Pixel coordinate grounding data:
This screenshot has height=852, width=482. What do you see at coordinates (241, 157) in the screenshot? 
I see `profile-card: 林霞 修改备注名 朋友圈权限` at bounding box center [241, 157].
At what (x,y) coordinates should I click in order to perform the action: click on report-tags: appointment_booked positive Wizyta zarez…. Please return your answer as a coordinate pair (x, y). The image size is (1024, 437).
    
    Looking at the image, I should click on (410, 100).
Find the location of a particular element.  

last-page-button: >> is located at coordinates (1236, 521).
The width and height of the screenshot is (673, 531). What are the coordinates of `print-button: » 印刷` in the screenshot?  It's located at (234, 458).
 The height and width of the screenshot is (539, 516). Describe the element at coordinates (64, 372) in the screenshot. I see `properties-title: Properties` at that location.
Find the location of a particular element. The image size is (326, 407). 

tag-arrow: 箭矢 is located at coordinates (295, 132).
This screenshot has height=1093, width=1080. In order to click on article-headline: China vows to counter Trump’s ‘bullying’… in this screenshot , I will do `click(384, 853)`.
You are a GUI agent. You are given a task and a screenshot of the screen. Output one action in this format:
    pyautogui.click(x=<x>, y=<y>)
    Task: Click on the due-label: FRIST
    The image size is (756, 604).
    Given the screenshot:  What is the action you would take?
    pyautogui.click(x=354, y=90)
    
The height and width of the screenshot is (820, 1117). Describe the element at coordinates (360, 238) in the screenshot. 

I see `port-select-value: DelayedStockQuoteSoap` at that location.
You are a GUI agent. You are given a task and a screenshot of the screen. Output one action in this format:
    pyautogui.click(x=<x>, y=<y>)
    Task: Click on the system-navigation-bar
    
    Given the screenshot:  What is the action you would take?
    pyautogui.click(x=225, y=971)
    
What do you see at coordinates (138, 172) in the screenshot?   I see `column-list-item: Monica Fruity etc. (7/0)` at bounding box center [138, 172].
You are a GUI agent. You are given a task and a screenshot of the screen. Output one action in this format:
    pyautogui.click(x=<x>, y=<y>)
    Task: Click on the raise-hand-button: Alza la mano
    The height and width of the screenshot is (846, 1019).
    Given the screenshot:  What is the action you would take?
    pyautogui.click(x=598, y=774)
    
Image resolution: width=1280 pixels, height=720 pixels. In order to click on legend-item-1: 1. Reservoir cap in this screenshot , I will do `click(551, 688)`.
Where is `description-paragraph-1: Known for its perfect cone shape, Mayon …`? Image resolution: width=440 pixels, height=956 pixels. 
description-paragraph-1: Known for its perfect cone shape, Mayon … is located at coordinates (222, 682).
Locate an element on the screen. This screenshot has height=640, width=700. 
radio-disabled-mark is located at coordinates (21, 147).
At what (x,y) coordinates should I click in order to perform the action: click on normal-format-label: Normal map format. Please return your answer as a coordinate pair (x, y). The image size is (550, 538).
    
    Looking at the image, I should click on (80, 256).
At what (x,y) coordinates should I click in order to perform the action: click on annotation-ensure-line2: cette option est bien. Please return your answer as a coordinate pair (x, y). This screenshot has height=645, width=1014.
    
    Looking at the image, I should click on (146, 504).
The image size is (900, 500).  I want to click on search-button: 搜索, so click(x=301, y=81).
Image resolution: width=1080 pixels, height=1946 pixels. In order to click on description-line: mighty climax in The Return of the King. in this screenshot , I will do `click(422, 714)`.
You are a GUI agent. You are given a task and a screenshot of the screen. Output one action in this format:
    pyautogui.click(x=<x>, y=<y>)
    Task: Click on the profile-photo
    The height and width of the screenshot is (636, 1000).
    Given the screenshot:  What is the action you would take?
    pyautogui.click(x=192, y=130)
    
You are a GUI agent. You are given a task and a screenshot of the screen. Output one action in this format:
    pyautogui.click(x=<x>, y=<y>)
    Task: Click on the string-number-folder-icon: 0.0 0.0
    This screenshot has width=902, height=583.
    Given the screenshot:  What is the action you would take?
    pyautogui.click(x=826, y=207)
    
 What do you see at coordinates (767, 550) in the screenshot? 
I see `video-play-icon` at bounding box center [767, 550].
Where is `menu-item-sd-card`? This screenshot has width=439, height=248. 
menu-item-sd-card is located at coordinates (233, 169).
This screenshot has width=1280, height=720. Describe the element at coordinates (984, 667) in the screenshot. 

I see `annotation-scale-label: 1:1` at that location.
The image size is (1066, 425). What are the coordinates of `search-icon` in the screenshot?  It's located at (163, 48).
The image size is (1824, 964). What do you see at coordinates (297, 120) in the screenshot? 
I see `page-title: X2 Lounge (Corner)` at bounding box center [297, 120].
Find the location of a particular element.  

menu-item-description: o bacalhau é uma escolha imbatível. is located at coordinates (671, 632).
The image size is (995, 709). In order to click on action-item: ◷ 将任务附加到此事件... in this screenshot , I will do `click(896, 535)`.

■ Instructions for the task ■
How many lines of the entries contain the string "label"? Reply with the number alone.

■ Response area ■
3